■ PROBLEM TO SOLVE ■
From the line containing "Given: Open the" down to the last line of the listing, quote everything word for word, and nothing else, keeping pictures out.

━━ PROVIDED INFORMATION

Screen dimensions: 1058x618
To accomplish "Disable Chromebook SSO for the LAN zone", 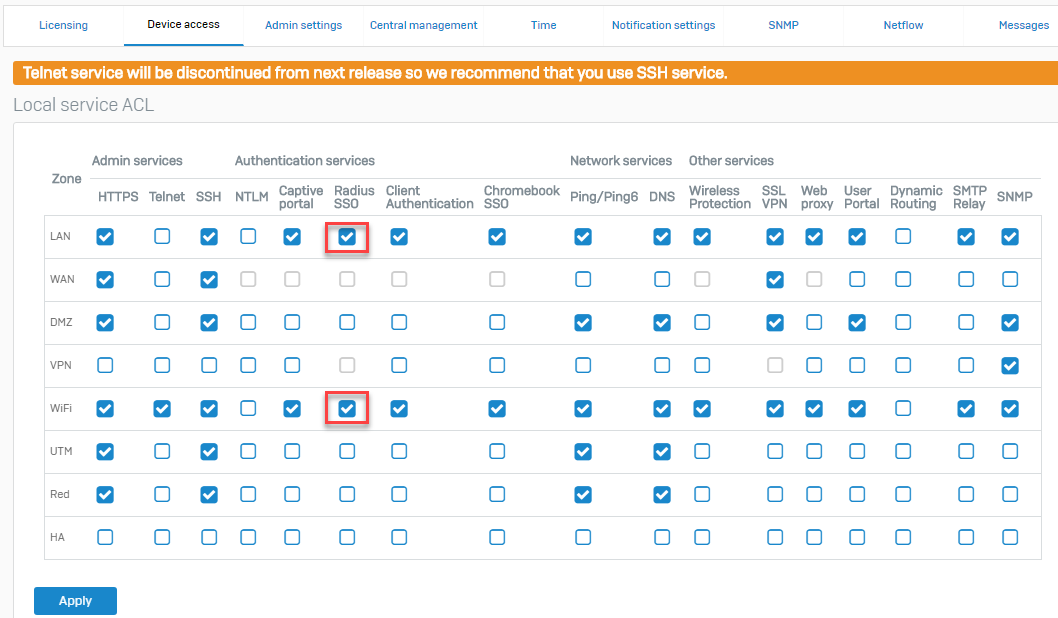I will click(497, 237).
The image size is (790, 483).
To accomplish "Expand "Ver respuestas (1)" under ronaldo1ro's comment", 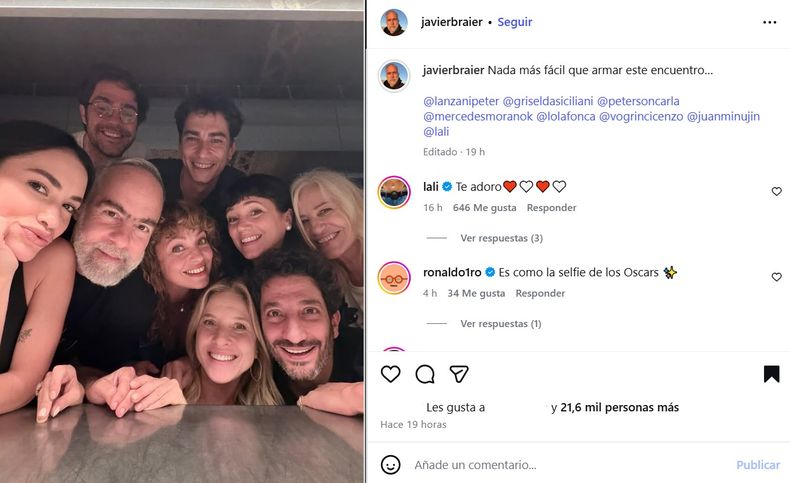I will pos(501,324).
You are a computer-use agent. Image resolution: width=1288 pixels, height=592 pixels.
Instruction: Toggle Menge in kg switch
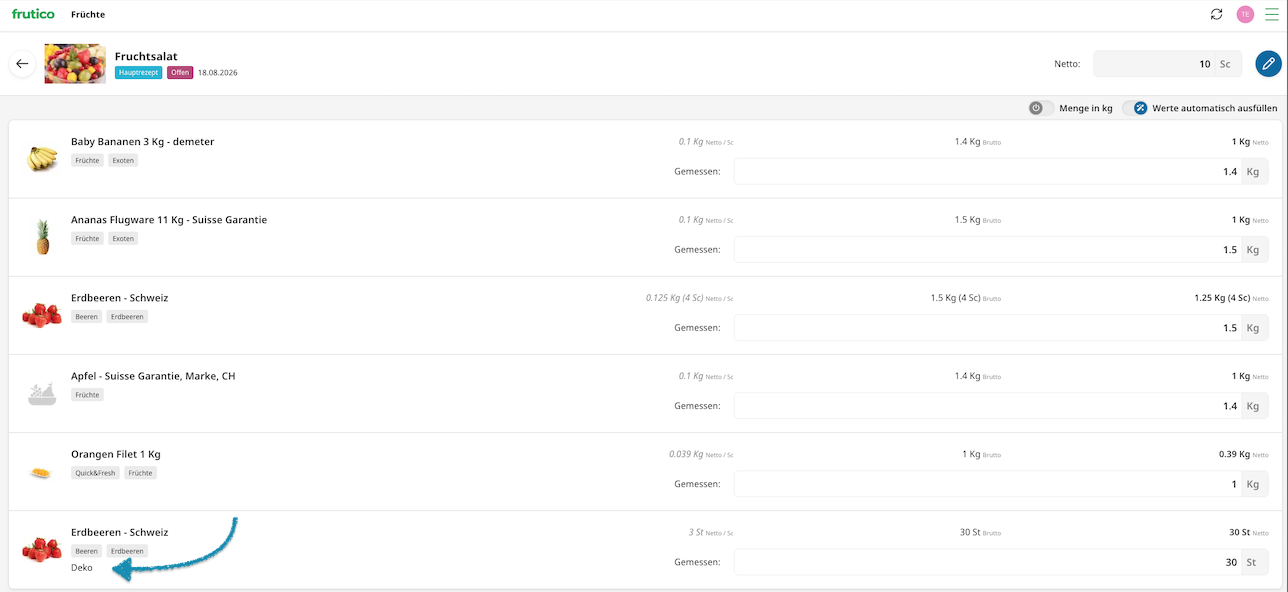pyautogui.click(x=1041, y=108)
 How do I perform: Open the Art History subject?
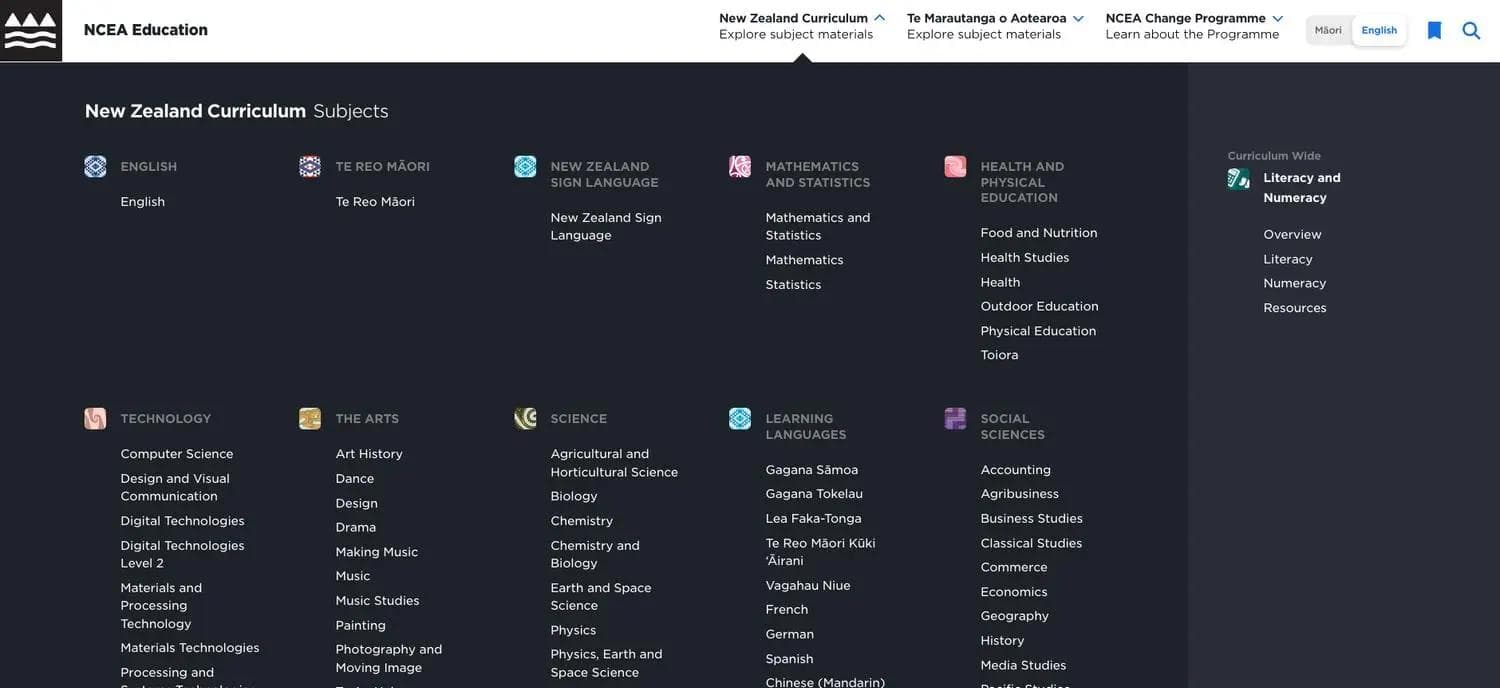369,454
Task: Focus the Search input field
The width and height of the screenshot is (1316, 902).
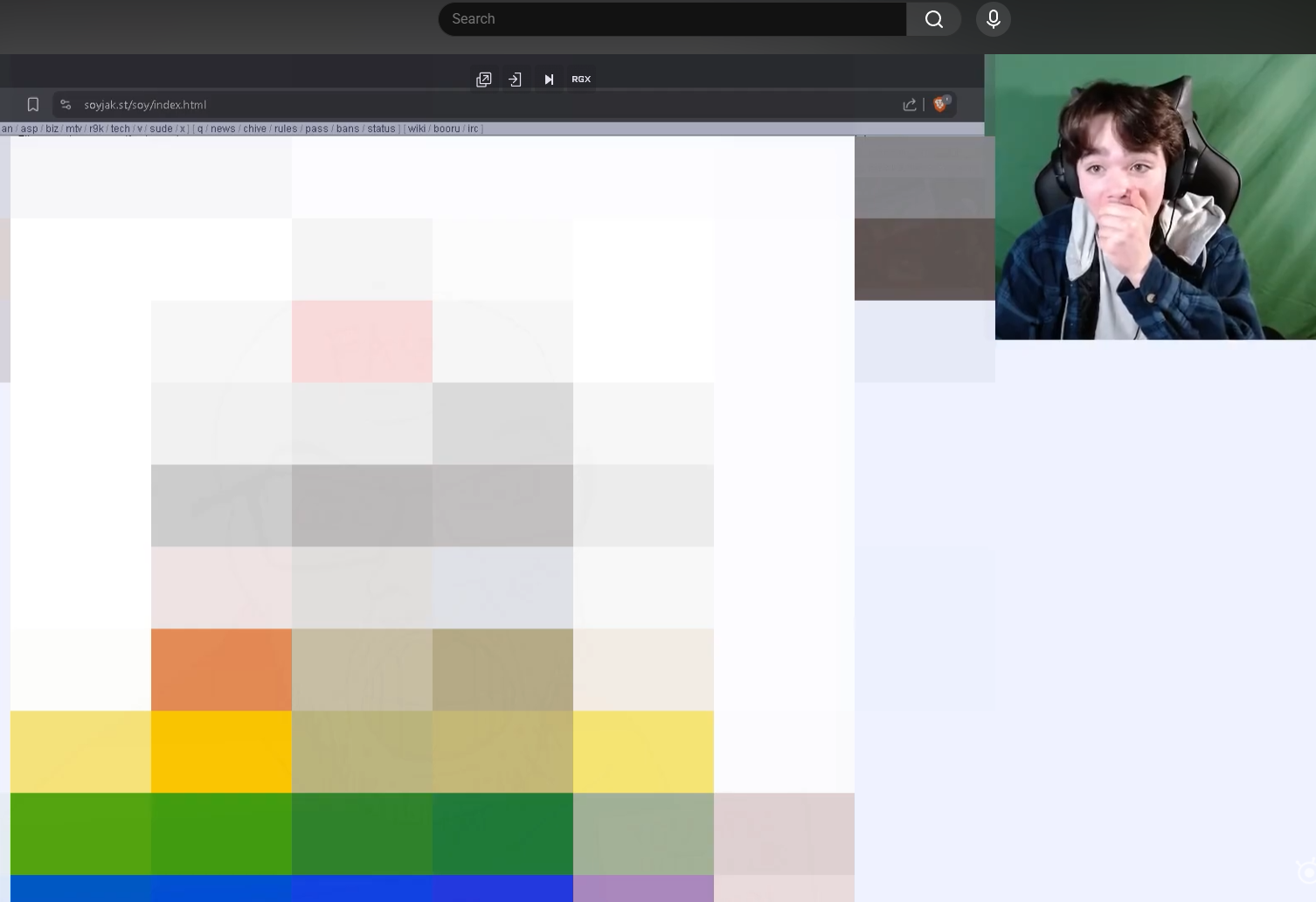Action: [671, 19]
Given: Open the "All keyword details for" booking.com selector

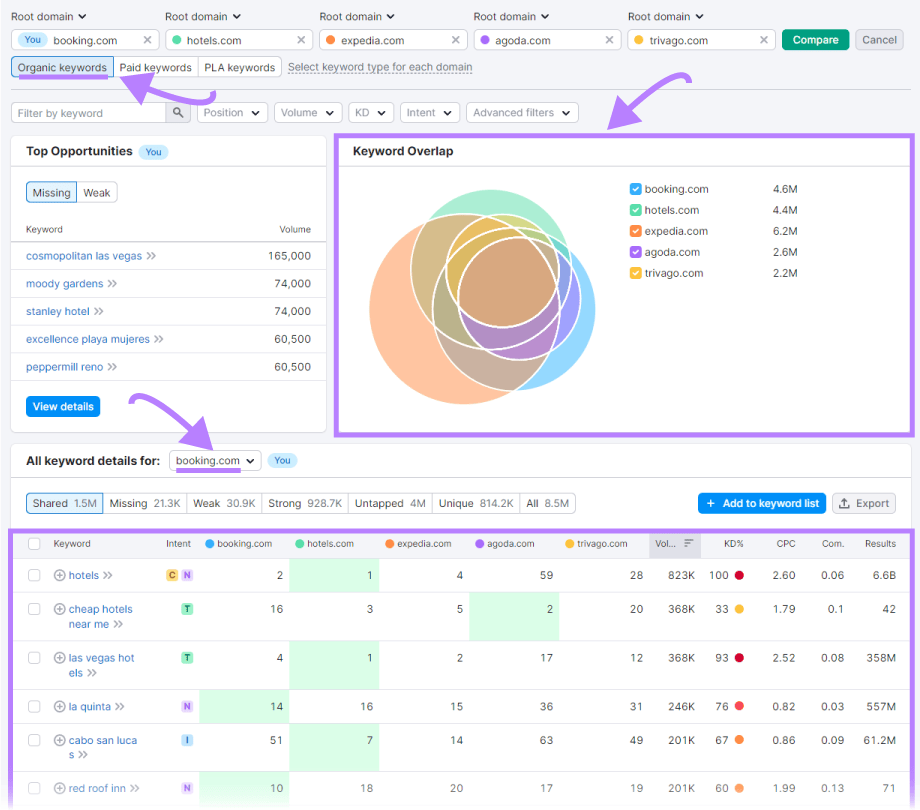Looking at the screenshot, I should pyautogui.click(x=215, y=461).
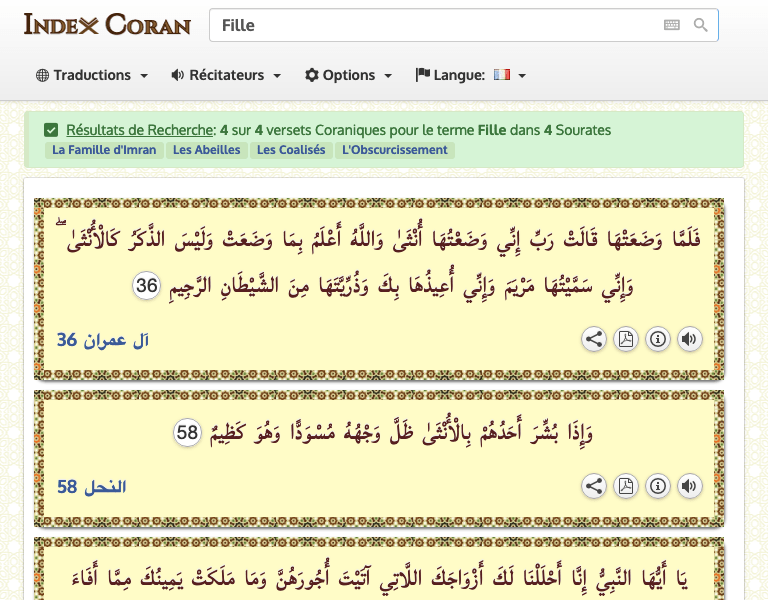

━━━━

■ ANSWER FOR THIS EXERCISE ■
Given: Open the "All keyword details for" booking.com selector

Looking at the screenshot, I should pyautogui.click(x=215, y=461).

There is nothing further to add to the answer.